PG-Strom v2.2 Release

PG-Strom Development Team (1-May-2019)

Overview

Major enhancement in PG-Strom v2.2 includes:

  • Table partitioning support
  • Columnar store support with Arrow_Fdw
  • Pre-built GPU binary support
  • Enables to implement GPU functions that returns variable length data
  • GpuSort support on GPU memory store (Gstore_Fdw)
  • NVME-oF support (Experimental)

Prerequisites

  • PostgreSQL v9.6, v10, v11
  • CUDA Toolkit 10.1
  • Linux distributions supported by CUDA Toolkit
  • Intel x86 64bit architecture (x86_64)
  • NVIDIA GPU CC 6.0 or later (Pascal or Volta)

New Features

  • Table partitioning support
    • If multi-GPUs configuration, an optimal GPU shall be chosen according to the physical distance between GPU and child tables that construct a partition.

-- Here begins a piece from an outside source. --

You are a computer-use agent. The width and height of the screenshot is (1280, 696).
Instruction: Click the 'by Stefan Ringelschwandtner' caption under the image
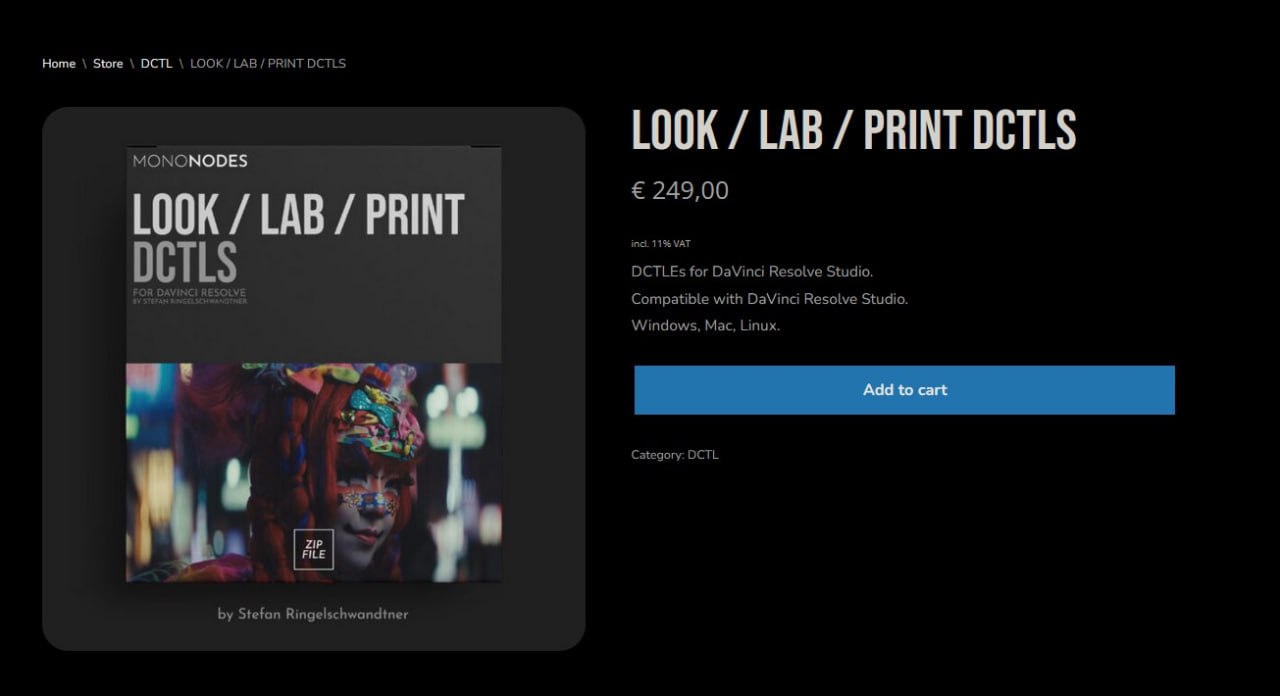click(313, 614)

If PG-Strom cannot identify the distance from PCIe-bus topology, like NVME-oF configuration, DBA can configure the relation of GPU and NVME-SSD using pg_strom.nvme_distance_map.
    • When we join a partitioned table with non-partition tables, this version can produce a query execution plan that preliminary joins the non-partitioned table with partition child tables for each, and gather the results from child tables. This feature is proposed to PostgreSQL v13 core, as Asymmetric Partition-wise JOIN.
  • Columnar store support with Arrow_Fdw
    • It supports to read external Apache Arrow files using foreign table.
    • It also supports SSD-to-GPU Direct SQL on Apache Arrow files.
  • Pre-built GPU binary support
    • When GPU binary code is generated from SQL, the older version wrote out eitire CUDA C source code, including static portions like libraries, then NVRTC(NVIDIA Run-Time Compiker) built them on the fly. However, a part of complicated function consumed much longer compilation time.
    • v2.2 preliminary builds static functions preliminary, and only dynamic portion from SQL are built dynamically. It reduces the time for GPU binary generation.
  • JSONB data type support
    • This version allows to reference elements of JSONB object, and to utilize them as numeric or test.
  • Enables to implement GPU functions that returns variable length data
    • This version allows to implement SQL functions that returns variable-length data, like textcat, on GPU devices.
  • GpuSort support on GPU memory store (Gstore_Fdw)
    • This version allows to read data from GPU memory store for SQL workloads execution, not only PL/CUDA.
  • Addition of regression test
    • Several simple regression tests are added.
  • NVME-oF support (Experimental)
    • It supports SSD-to-GPU Direct SQL from remote SSD disks which are mounted using NVME-over-Fabric. Please note that it is an experimental feature, and it needs to replace the nvme_rdma kernel module on Red Hat Enterprise Linux 7.x / CentOS 7.x.

Features to be deprecated

  • PostgreSQL v9.6 support

    • CustomScan API in PostgreSQL v9.6 lacks a few APIs to handle dynamic shared memory (DSM), so it is unable to collect run-time statistics.
    • It also changes the way to keep expression objects internally, therefore, we had to put #if ... #endif blocks at no little points. It has damaged to code maintainability.
    • Due to the problems, this is the last version to support PostgreSQL v9.6. If you applied PG-Strom on PostgreSQL v9.6, let us recommend to move PostgreSQL v11 as soon as possible.
  • The pgstrom format of Gstore_Fdw foreign table

    • The internal data format on GPU memory store (Gstore_Fdw) is originally designed for data source of PL/CUDA procedures. It is our own format, and used PostgreSQL's data representations as is, like variable-length data, numeric, and so on.
    • After that, NVIDIA released RAPIDS(cuDF), based on Apache Arrow, for data exchange on GPU, then its adoption becomes wider on machine-learning application and Python software stack.
    • PG-Strom will switch its internal data format of Gstore_Fdw, to improve interoperability with these machine-learning software, then existing data format shall be deprecated.

Dropped Features

  • In-memory columnar cache
    • As results of use-case analysis, we concluded Arrow_Fdw can replace this feature in most cases. Due to feature duplication, we dropped the in-memory columnar cache.